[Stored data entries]
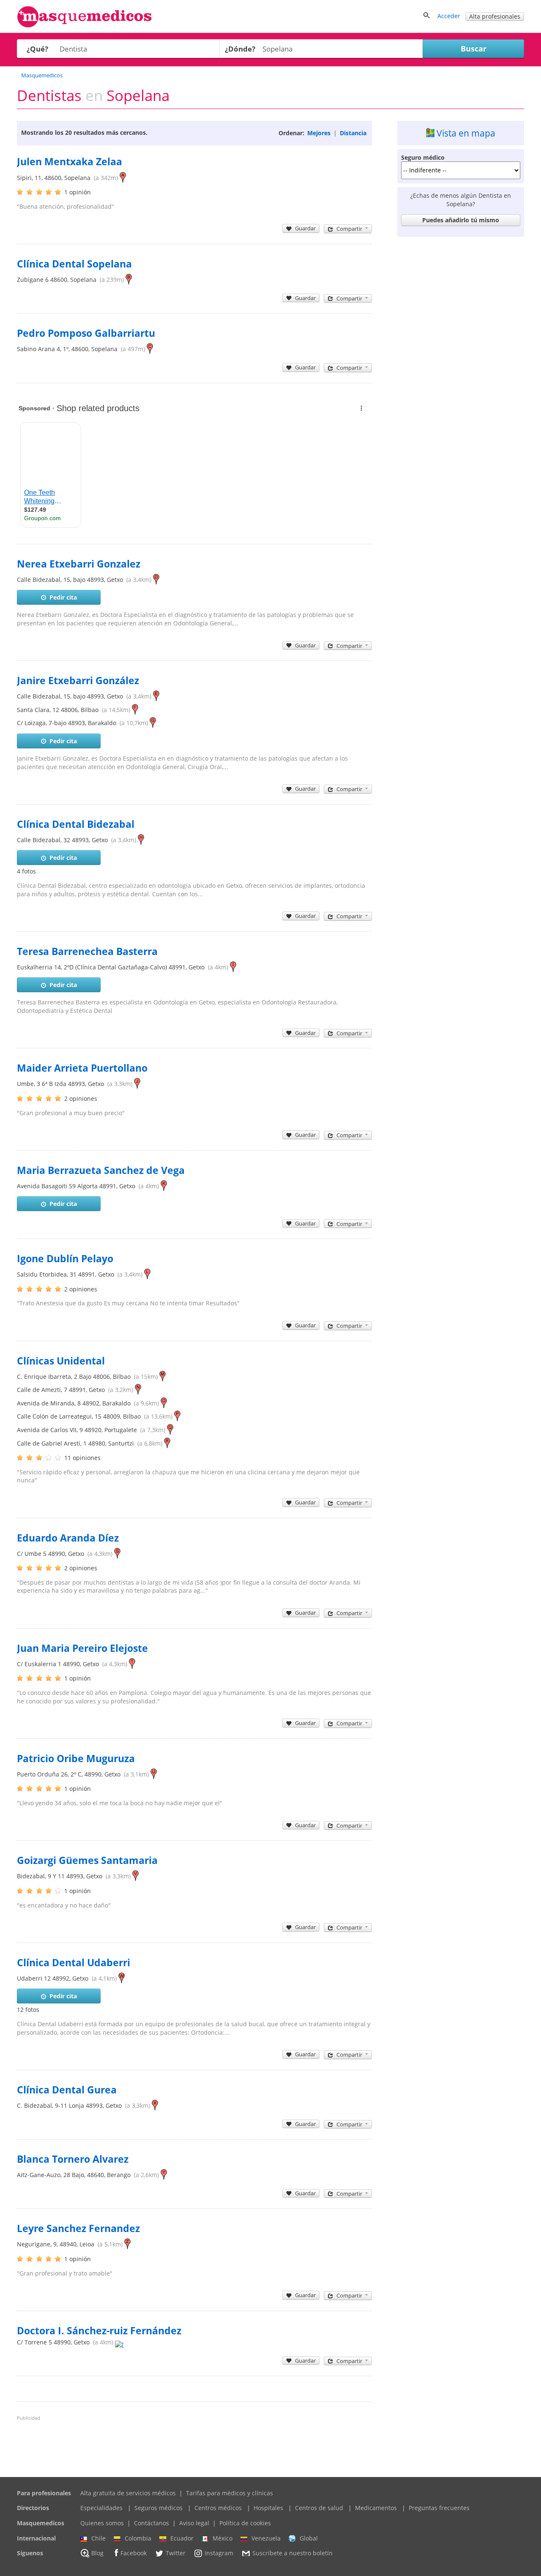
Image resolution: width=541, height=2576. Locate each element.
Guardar (305, 228)
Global (309, 2538)
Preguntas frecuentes (439, 2508)
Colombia (138, 2538)
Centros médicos (218, 2508)
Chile (98, 2538)
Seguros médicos (158, 2508)
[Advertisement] (460, 367)
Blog (97, 2553)
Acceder (448, 16)
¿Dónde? (240, 49)
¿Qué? (37, 49)
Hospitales (268, 2508)
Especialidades (101, 2508)
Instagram (219, 2553)
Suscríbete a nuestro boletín (292, 2553)
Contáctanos (151, 2523)
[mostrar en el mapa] (123, 178)
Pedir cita (63, 597)
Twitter (176, 2553)
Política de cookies (245, 2523)
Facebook (133, 2553)
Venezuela (266, 2538)
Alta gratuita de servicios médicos (128, 2493)
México (222, 2538)
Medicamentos (376, 2508)
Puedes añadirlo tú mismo (460, 220)
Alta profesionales (494, 16)
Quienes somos (102, 2523)
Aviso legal (194, 2523)
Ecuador (182, 2538)
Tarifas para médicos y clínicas (229, 2493)
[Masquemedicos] (84, 26)
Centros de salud (319, 2508)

# [TASK ITEM]
No pictures go in the copy. Set down all the data exactly.

# [TASK OUTPUT]
Image resolution: width=541, height=2576. Locate each element.
Guardar (305, 228)
Global (309, 2538)
Preguntas frecuentes (439, 2508)
Colombia (138, 2538)
Centros médicos (218, 2508)
Chile (98, 2538)
Seguros médicos (158, 2508)
[Advertisement] (460, 367)
Blog (97, 2553)
Acceder (448, 16)
¿Dónde? (240, 49)
¿Qué? (37, 49)
Hospitales (268, 2508)
Especialidades (101, 2508)
Instagram (219, 2553)
Suscríbete a nuestro boletín (292, 2553)
Contáctanos (151, 2523)
[mostrar en el mapa] (123, 178)
Pedir cita (63, 597)
Twitter (176, 2553)
Política de cookies (245, 2523)
Facebook (133, 2553)
Venezuela (266, 2538)
Alta gratuita de servicios médicos (128, 2493)
México (222, 2538)
Medicamentos (376, 2508)
Puedes añadirlo tú mismo (460, 220)
Alta profesionales (494, 16)
Quienes somos (102, 2523)
Aviso legal (194, 2523)
Ecuador (182, 2538)
Tarifas para médicos y clínicas (229, 2493)
[Masquemedicos] (84, 26)
Centros de salud (319, 2508)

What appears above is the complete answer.